I have been on OGF for a lot of years and enjoy reading and contributing. I have picked up some charters by being a sponsor of this site but I am becoming more and more reluctant to post or even check out reports. Seems there are always trolls that hijack useful and informative posts just to start a debate. With Facebook I have control over the content of my page.


----------



## Hook N Book (Apr 7, 2004)

ErieGoldSportfishing said:


> I have been on OGF for a lot of years and enjoy reading and contributing. I have picked up some charters by being a sponsor of this site but I am becoming more and more reluctant to post or even check out reports. Seems there are always trolls that hijack useful and informative posts just to start a debate. With Facebook I have control over the content of my page.
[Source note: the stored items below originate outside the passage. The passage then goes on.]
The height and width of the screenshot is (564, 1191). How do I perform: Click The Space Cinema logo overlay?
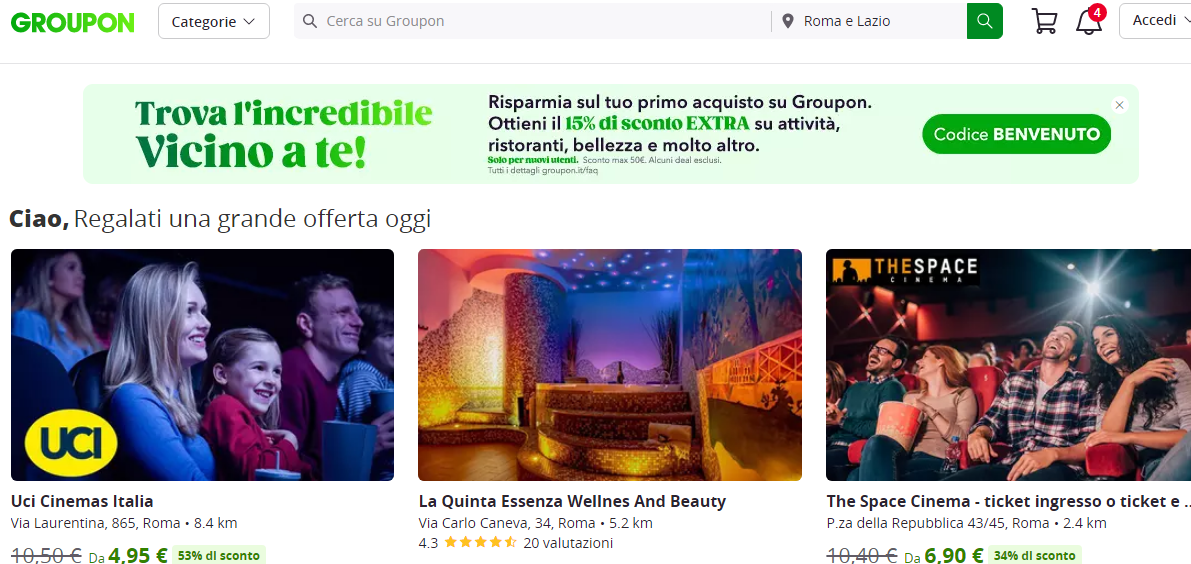(x=902, y=270)
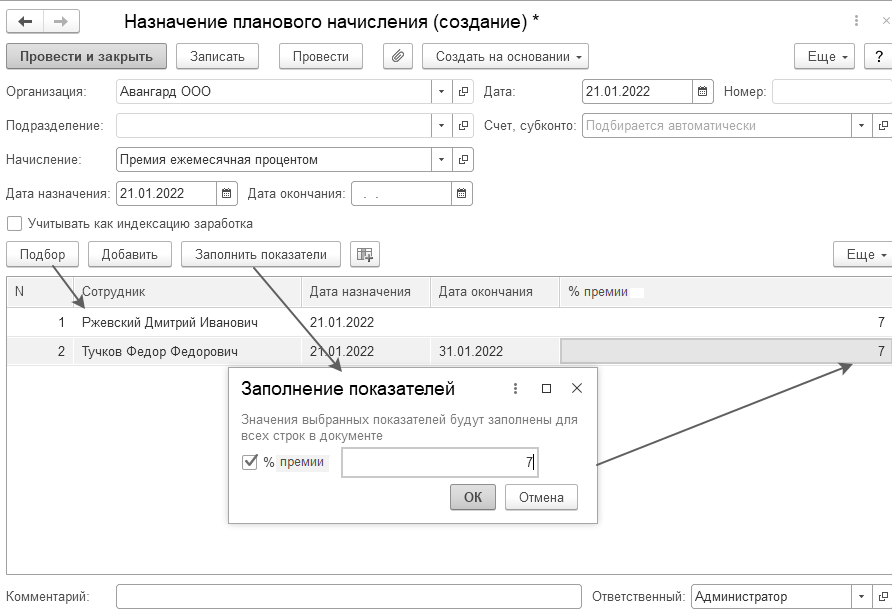Open calendar picker for Дата field
The height and width of the screenshot is (612, 892).
pyautogui.click(x=704, y=92)
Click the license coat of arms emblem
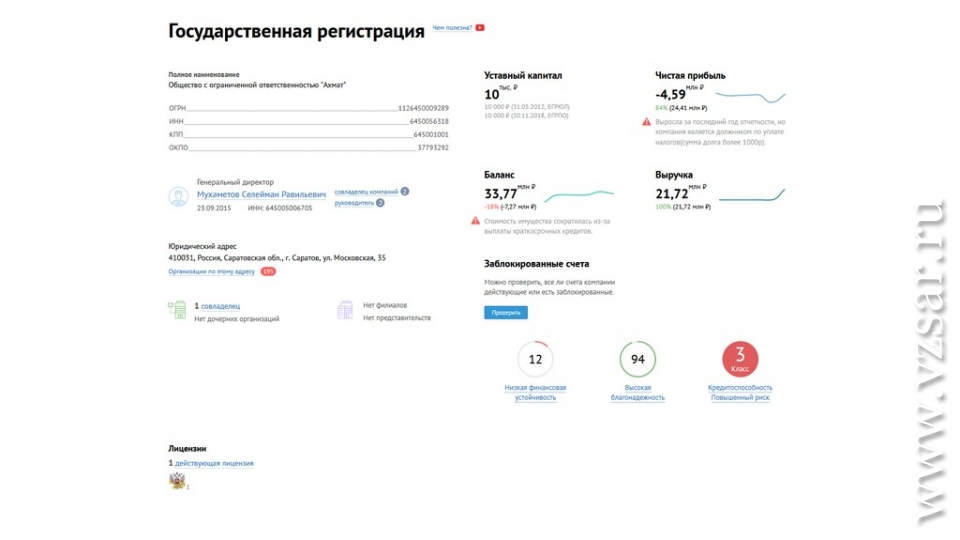Viewport: 960px width, 540px height. [x=178, y=481]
You're absolutely correct. The guy was trolling and his post should have been zapped. I know I originally missed it otherwise it would have went away. The beauty of it is other members stepped up and checked the guy. He hasn't posted to the thread since.


----------



## gotagetm (Mar 7, 2018)

I'm in NY and really enjoy reading posts of guys catching fish and sharing info and pictures


----------



## KPI (Jun 4, 2011)

I got yelled at LOL you see my response


----------



## Matt63 (Jun 1, 2016)

ErieGoldSportfishing said:


> I have been on OGF for a lot of years and enjoy reading and contributing. I have picked up some charters by being a sponsor of this site but I am becoming more and more reluctant to post or even check out reports. Seems there are always trolls that hijack useful and informative posts just to start a debate. With Facebook I have control over the content of my page.


Please don't stop posting reports because of 1 idiot there are way more that apreciate than those who don't I for one do thank you.


----------



## odell daniel (Nov 5, 2015)

hell of a boat sir,


----------



## ShakeDown (Apr 5, 2004)

Guys when stuff like this goes down PLEASE let us know! We can't see it all!
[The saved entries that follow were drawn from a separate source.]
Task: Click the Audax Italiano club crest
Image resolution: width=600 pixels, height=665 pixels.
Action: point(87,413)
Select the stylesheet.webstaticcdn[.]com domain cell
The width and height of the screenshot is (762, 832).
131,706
Regardless, way to smoke em Eric!


----------



## fishhogg (Apr 16, 2009)

ErieGoldSportfishing said:


> I have been on OGF for a lot of years and enjoy reading and contributing. I have picked up some charters by being a sponsor of this site but I am becoming more and more reluctant to post or even check out reports. Seems there are always trolls that hijack useful and informative posts just to start a debate. With Facebook I have control over the content of my page.
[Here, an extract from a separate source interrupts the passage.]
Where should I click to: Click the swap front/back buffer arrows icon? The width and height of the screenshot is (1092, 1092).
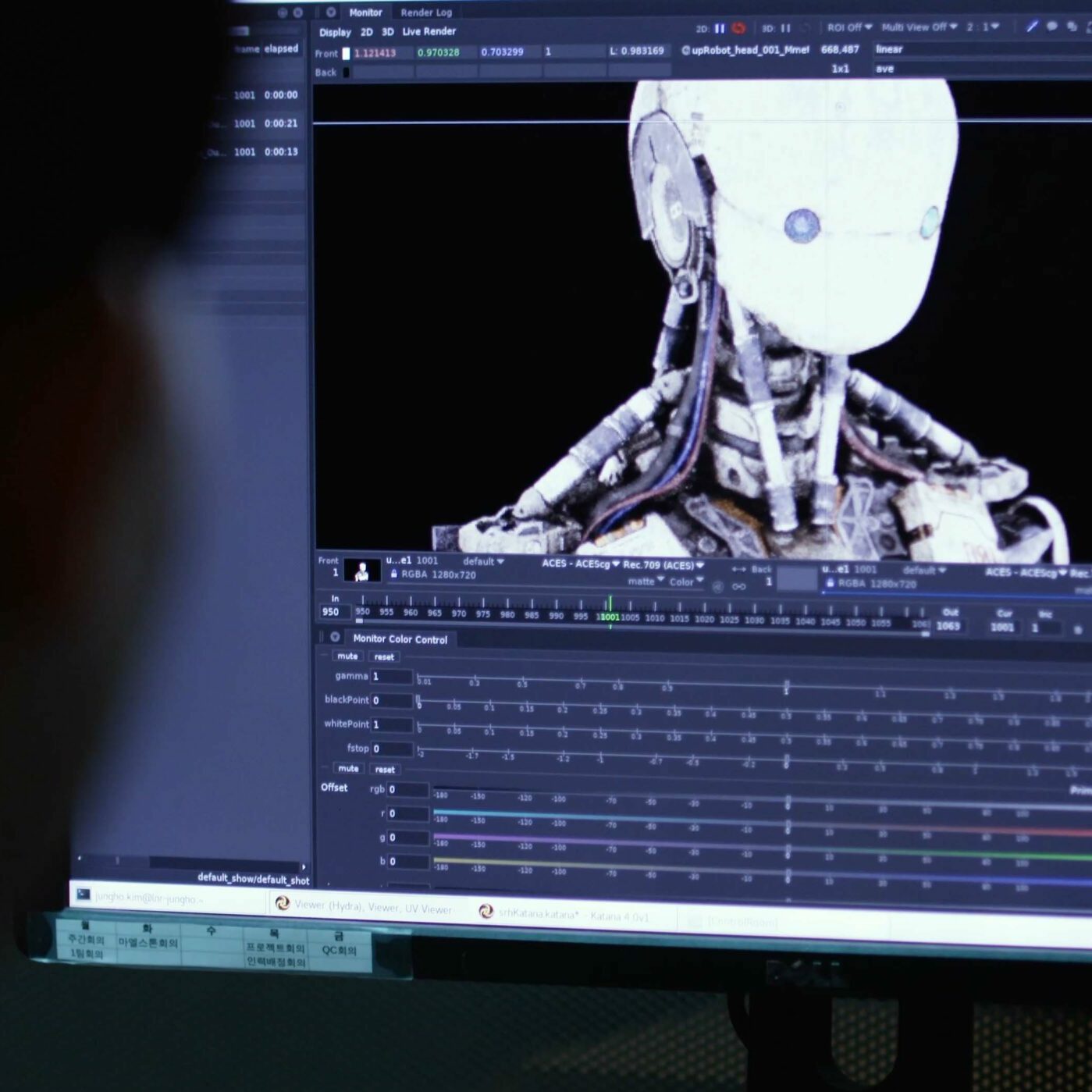coord(739,569)
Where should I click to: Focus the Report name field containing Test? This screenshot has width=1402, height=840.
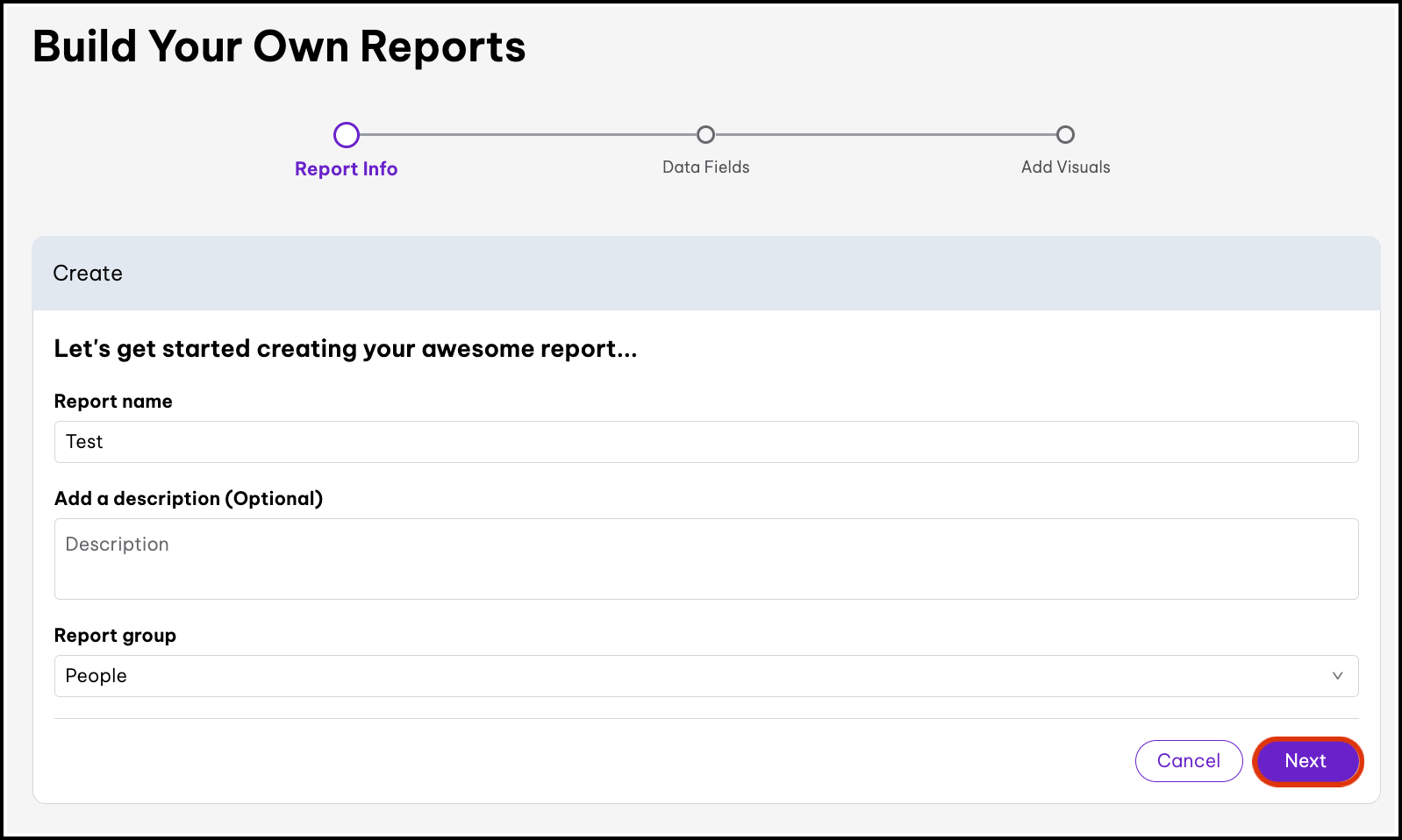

I am with you brother. I have been on this site a long time myself. A lot more than my reports show. Site updates and had to start new accounts, 3 times. I am very hesitant to post on here anymore. You had an awesome day, and someone had to tear it down. Gets old. Hang in there and keep catching them.


----------



## ress (Jan 1, 2008)

Don't let them trolls win! We're better than that.....


----------



## Saugeyefisher (Jul 19, 2010)

fishhogg said:


> I am with you brother. I have been on this site a long time myself. A lot more than my reports show. Site updates and had to start new accounts, 3 times. I am very hesitant to post on here anymore. You had an awesome day, and someone had to tear it down. Gets old. Hang in there and keep catching them.


It hurts them more when u keep postin! The ignore button is a wonderfull tool!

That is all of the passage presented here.